Sunday, April 13, 2014

Childless . . .

Understand that most of the people I know are near my age (late 30s). This certainly is not welcome but the arrow of time marches on, unconcerned by human affairs.

Is aging entropy? I mean, you do break down. Bones weaken, joints swell, organs begin to malfunction. We are not meant to be static throughout how many years we get, it's never certain of how long we get.

I have written tons about my damaged prostate gland. It still works but it hurts ALL the time. Aging in a male means BPH. When it happens to me, with the underlying problems I have had for nearly 8 years now, I do not know what will happen. I am consigned to hurt there in the center of my pelvic area for the rest of my life.

I mention it here because this pain makes it extremely hard to have sex. This pain will kill excitement like throwing a switch.

That happened to me in the last experience I had. In the moment, stop. I was so embarrassed. How do you explain that it hurts too much to continue?

It could have been the female I was with, kinda repulsive. Felt so uncomfortable after. Ashamed. Ashamed because is it fornication? Is that the only way I can have a sexual experience? I won't commit adultery. Some things are just wrong.

Why is sex important? Aside from the at-the-moment benefits, it can lead to the generation of a new life.

Okay, let me say that I have never finished in sex. Anxiety will cause a causal loop and give me too much stamina.

But I can easy with the m-thing. So what is it?

I am on SS. I get so much a month, I am on a fixed income. The government recognizes that this anxiety disorder is a specter that ruins any chance for a 'normal' life.

I am 38, I have never had any kids. My sister did, I mean, her son is 18 now. Why didn't I?

I have been inside for most of my life. I write, I listen to music. I don't go outside like I used to.

Oh, sunlight, like a blazing sea, just everywhere. It feels so uncomfortable  to me.
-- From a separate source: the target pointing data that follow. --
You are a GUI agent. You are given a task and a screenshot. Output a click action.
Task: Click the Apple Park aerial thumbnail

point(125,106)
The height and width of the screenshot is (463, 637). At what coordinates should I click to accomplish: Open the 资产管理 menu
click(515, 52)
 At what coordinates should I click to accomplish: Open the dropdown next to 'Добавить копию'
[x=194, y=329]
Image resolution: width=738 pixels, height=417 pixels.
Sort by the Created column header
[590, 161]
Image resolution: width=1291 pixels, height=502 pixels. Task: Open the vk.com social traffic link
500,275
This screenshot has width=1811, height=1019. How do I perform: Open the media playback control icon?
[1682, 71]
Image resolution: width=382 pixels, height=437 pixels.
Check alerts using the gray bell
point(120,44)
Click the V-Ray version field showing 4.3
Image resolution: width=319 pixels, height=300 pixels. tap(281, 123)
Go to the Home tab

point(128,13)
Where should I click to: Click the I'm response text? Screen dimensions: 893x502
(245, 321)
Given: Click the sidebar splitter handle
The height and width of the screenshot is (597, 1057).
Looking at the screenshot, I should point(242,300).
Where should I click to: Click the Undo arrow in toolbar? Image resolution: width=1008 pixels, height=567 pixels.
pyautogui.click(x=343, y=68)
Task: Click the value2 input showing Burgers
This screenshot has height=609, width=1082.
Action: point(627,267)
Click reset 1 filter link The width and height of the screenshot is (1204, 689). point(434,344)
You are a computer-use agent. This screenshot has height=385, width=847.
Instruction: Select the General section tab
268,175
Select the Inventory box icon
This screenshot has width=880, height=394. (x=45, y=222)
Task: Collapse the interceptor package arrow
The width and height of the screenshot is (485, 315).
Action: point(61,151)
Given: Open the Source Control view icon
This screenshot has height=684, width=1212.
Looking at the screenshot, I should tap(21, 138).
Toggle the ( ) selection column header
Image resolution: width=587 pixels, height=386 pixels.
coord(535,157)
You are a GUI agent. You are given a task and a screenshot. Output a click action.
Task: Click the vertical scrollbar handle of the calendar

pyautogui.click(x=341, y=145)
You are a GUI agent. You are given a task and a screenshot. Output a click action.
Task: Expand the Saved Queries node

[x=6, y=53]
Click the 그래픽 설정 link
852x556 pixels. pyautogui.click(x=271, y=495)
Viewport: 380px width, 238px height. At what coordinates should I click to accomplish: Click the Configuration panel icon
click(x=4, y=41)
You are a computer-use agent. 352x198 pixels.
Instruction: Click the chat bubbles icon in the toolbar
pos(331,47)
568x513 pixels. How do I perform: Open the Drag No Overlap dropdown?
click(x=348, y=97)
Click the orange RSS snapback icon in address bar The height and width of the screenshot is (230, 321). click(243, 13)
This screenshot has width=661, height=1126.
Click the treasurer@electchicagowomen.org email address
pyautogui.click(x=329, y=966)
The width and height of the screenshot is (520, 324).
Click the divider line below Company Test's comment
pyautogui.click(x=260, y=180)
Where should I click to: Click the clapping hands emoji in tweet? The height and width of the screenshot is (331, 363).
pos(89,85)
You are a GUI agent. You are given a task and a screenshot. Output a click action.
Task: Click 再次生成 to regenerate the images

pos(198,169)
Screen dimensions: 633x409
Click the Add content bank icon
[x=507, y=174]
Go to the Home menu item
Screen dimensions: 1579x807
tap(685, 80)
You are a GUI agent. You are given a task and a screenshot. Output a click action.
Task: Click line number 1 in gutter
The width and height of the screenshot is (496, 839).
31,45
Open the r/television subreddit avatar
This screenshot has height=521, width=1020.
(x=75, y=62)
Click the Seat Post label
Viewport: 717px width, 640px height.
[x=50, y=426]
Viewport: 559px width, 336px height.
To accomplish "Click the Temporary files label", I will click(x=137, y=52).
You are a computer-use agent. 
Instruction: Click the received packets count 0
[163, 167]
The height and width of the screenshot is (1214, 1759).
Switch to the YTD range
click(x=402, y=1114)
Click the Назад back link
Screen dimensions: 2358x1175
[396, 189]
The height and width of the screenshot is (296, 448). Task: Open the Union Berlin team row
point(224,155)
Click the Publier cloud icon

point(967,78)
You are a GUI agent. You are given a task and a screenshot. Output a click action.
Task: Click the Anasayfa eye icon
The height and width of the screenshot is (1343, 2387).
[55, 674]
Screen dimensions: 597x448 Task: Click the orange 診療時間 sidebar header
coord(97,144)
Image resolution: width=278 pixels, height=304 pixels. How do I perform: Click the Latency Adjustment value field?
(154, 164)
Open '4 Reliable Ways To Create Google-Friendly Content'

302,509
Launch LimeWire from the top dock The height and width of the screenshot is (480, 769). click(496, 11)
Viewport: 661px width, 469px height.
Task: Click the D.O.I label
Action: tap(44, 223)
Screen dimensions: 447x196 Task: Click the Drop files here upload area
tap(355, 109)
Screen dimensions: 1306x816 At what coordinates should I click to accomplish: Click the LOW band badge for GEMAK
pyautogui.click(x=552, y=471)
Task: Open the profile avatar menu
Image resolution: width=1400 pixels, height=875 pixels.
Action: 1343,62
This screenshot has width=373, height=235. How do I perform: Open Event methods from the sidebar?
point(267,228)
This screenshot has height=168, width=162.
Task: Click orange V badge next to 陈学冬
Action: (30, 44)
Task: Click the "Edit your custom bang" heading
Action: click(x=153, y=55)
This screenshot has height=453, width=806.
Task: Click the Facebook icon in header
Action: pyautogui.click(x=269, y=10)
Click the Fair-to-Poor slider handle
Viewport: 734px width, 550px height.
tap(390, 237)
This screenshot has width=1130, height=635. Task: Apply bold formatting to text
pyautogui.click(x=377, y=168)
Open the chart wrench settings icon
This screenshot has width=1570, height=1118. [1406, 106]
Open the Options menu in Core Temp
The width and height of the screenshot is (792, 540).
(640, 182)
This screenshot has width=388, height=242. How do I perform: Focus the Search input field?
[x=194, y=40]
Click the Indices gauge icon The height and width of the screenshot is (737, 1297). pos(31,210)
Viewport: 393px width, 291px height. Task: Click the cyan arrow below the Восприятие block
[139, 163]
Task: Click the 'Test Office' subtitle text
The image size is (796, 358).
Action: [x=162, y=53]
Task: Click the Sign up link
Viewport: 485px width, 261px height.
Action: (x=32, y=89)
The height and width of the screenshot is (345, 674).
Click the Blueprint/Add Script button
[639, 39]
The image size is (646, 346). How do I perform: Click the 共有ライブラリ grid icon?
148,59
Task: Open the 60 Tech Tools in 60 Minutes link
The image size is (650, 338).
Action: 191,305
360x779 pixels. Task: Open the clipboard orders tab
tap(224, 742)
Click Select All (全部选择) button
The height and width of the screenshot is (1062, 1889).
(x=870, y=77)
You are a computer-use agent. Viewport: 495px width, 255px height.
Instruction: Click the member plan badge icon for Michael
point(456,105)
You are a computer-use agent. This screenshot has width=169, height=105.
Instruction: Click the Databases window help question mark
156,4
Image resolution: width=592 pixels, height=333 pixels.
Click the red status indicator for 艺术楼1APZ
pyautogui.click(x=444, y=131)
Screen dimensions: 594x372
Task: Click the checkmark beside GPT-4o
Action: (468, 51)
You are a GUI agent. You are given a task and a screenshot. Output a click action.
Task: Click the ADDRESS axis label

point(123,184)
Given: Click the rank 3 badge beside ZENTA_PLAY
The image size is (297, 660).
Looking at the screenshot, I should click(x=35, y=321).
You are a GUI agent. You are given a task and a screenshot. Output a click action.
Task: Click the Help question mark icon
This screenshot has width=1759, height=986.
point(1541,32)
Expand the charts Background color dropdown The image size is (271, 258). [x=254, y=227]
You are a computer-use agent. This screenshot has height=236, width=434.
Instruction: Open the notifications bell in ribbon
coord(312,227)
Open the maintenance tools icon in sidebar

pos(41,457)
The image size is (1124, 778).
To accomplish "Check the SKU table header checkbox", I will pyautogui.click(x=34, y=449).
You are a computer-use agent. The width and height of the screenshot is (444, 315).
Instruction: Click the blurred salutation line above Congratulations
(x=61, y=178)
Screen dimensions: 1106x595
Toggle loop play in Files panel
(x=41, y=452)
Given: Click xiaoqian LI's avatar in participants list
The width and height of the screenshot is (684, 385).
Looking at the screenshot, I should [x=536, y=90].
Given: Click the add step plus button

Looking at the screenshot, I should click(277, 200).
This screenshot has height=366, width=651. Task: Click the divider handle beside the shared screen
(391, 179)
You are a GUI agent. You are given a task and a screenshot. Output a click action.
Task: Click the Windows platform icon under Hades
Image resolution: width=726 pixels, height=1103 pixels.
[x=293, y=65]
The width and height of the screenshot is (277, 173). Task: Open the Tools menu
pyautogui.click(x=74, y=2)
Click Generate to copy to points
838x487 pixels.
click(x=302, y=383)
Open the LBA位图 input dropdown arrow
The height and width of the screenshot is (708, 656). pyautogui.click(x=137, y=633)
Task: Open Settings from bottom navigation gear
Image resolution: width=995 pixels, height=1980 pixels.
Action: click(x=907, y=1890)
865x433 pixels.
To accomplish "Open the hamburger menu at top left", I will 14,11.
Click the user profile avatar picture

I do want to make new friends. I do want a new girlfriend actually from Texas. It can't be that hard to find one.

But as long as I have anxiety disorder, it's never going to happen.

What prompted this?

Well, on facebook, my friends just flood the news feed with pictures of their kids. I know it is pride and showing off but it is extremely harmful to people like me who can't for whatever reason.

If I was to have a kid in the next two years, which cannot be ruled out because I intend to try to go out this summer, I wouldn't post pictures of them. Why? I would have pictures, tons of them, I like taking pictures. I just think others don't need to see every little thing.

Their pictures are harmful. Ruffle my anxiety feathers. It is unintentional cruelty.